• _Task goal_: The answer must be a single number: how many lines in the records below contain the word "Given".

• _Data section_:
[Start of Attachment]

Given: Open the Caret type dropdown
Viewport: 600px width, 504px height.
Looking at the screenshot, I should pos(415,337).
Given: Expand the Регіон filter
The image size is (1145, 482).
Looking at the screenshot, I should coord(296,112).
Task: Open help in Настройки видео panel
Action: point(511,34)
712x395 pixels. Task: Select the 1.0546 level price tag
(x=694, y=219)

[End of Attachment]
[Start of Attachment]

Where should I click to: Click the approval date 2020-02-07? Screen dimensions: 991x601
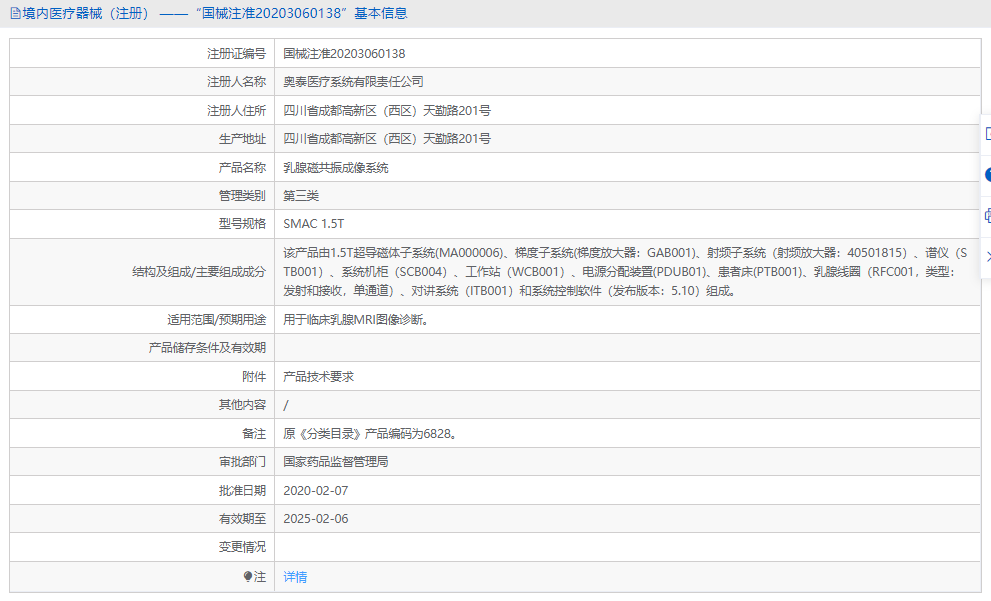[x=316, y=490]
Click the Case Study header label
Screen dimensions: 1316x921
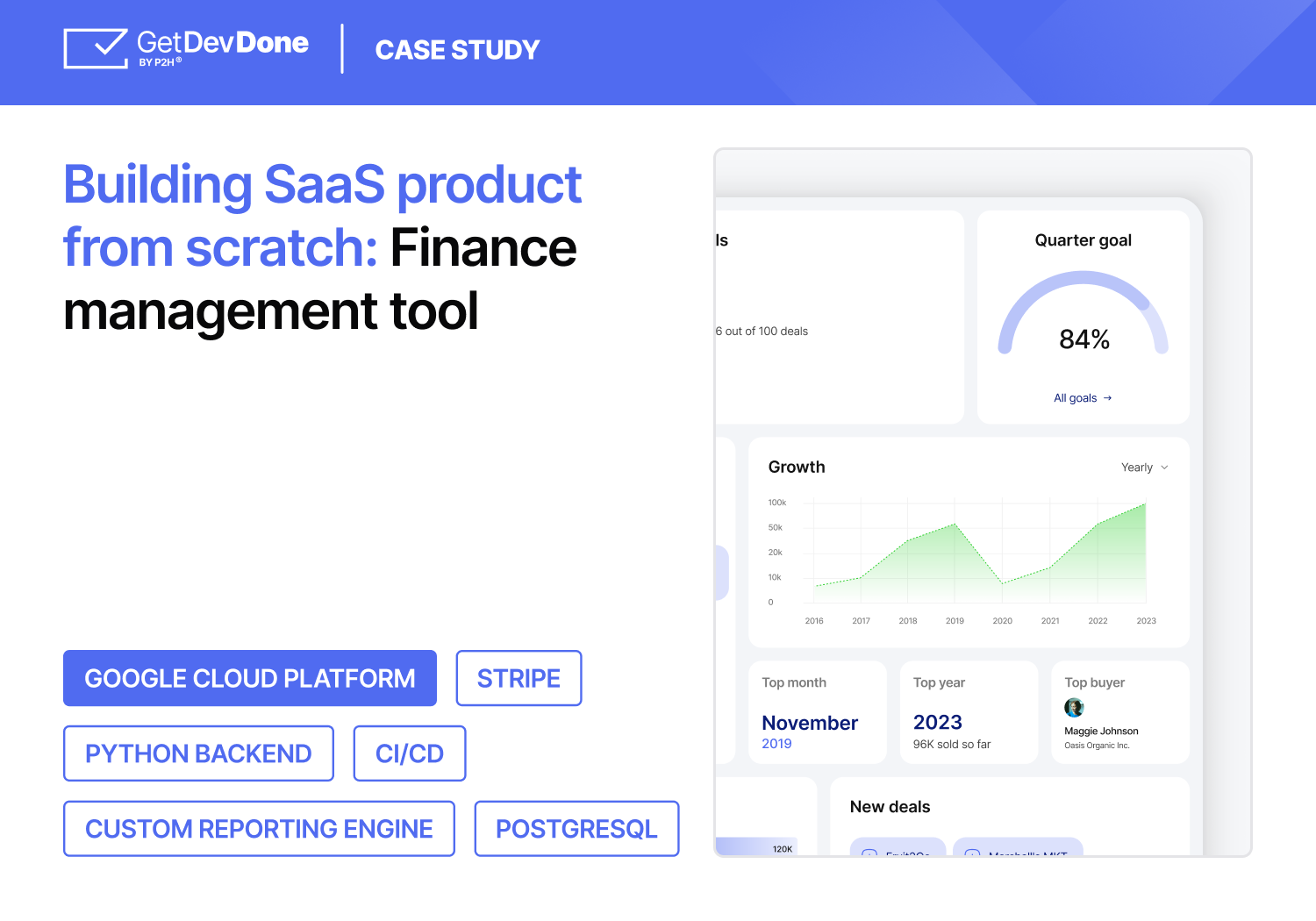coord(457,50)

[End of Attachment]
[Start of Attachment]

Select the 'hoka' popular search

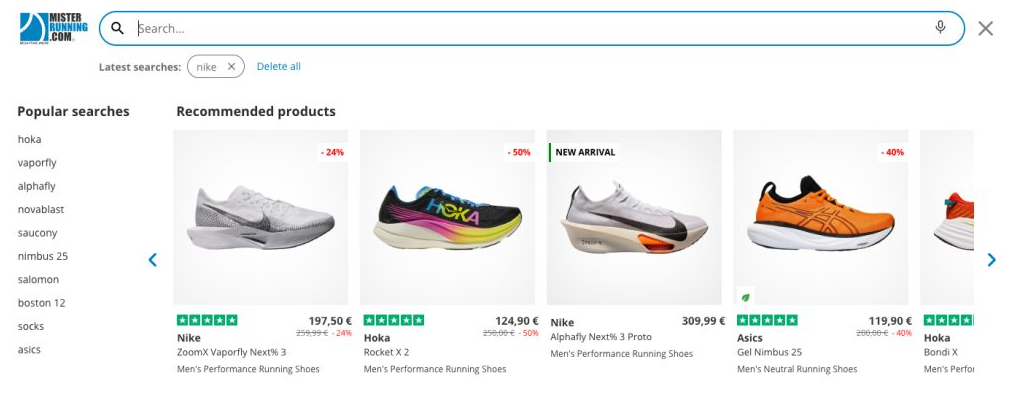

[End of Attachment]

• _Task output_: 2